3. Los privilegios. Con una campaña racista y clasista se ha dicho que LFC tiene altos costos, producto de los privilegios de los trabajadores. Se escandalizan cuando encuentran que un trabajador (nunca dicen las labores de alto riesgo que muchos de ellos realizan y la capacitación técnica que requieren) tiene salarios de 10 mil pesos mensuales. Sin embargo, la indignación no llega cuando se habla de los ingresos y prestaciones de los altos funcionarios públicos. De acuerdo con las consideraciones de la propuesta de ley de austeridad republicana del gobierno legítimo que se presentó hace unos días en la Cámara de Diputados, el ahorro que se alcanzaría al reducir a la mitad los salarios y prestaciones de los funcionarios públicos (nivel de director de área para arriba) de todo el gobierno federal asciende a la misma cantidad que las transferencias a LFC, 42 mil millones de pesos.

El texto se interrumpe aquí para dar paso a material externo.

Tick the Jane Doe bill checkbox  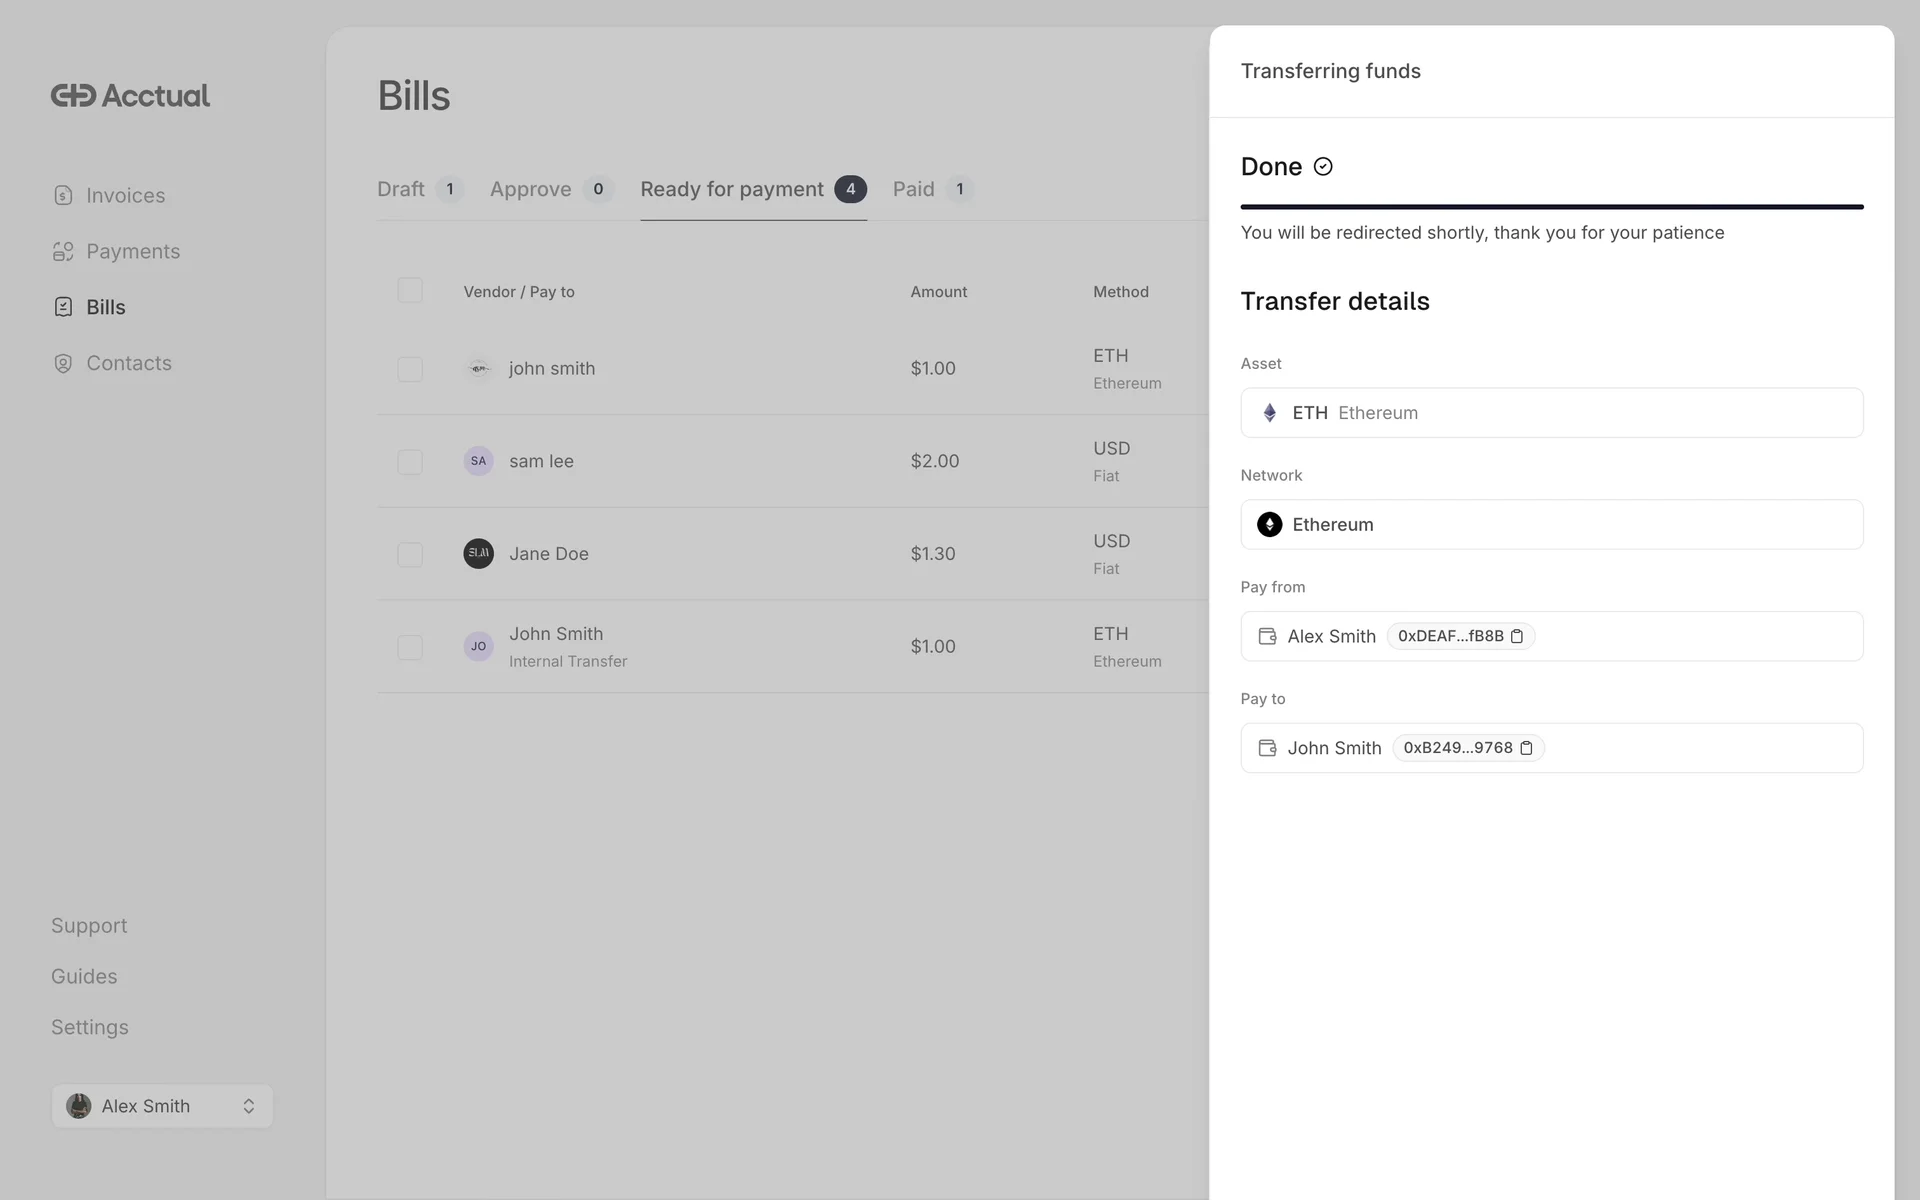pyautogui.click(x=410, y=554)
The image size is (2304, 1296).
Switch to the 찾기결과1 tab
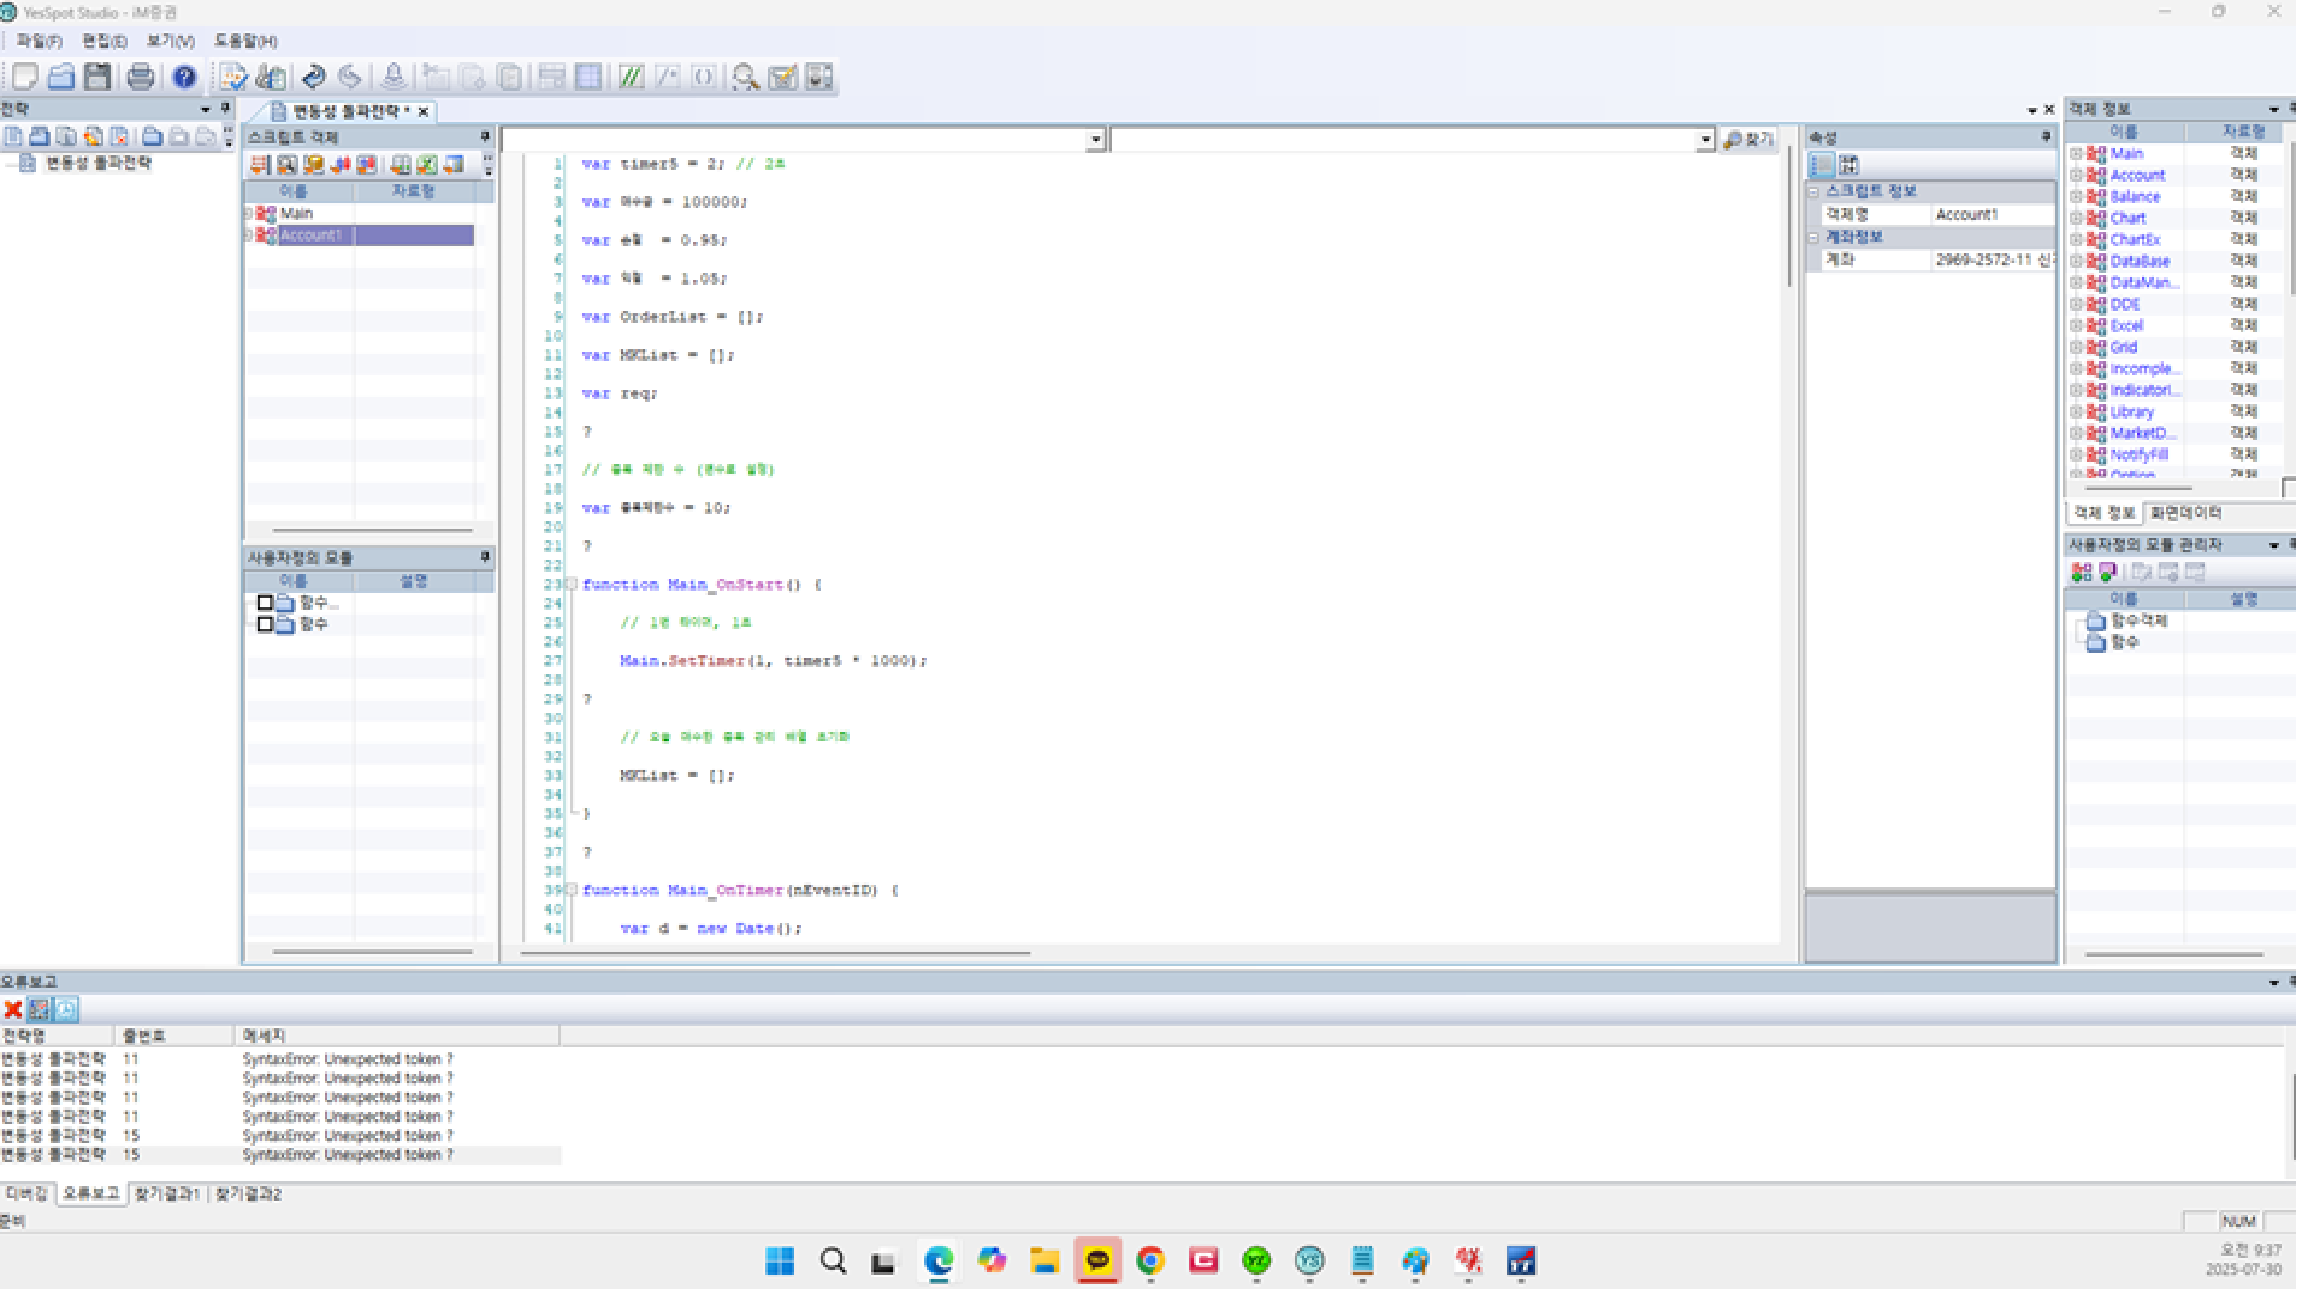(167, 1194)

4. LFC requiere recursos. La antigüedad de los equipos, así como la carencia de sistemas de automatización del organismo, la hace ineficiente. Por ello, se requiere de financiamiento (como lo tiene CFE) para la modernización y ampliación de sus instalaciones. Es evidente que los trabajadores deben ser considerados en la modernización y restructura del organismo. Los vicios que pudieran encontrarse en el Sindicato Mexicano de Electricistas (SME) deben señalarse y corregirse; sin embargo, es evidente que no son, ni de lejos, el elemento central de la situación económica de LFC.

5. La verdadera razón de la extinción de LFC. El SME ha sido un obstáculo para la creciente privatización del servicio de energía eléctrica, y más recientemente de la concesión a privados del uso y aprovechamiento de la fibra óptica de CFE y de LFC (instalación que tienen la propiedad de transmitir tres tipos de información al mismo tiempo, por ejemplo, telefonía, Internet y televisión, y que recientemente se anunció que se quiere concesionar). Eliminar del escenario al SME les permite avanzar en su afán privatizador. Pero eso está por verse.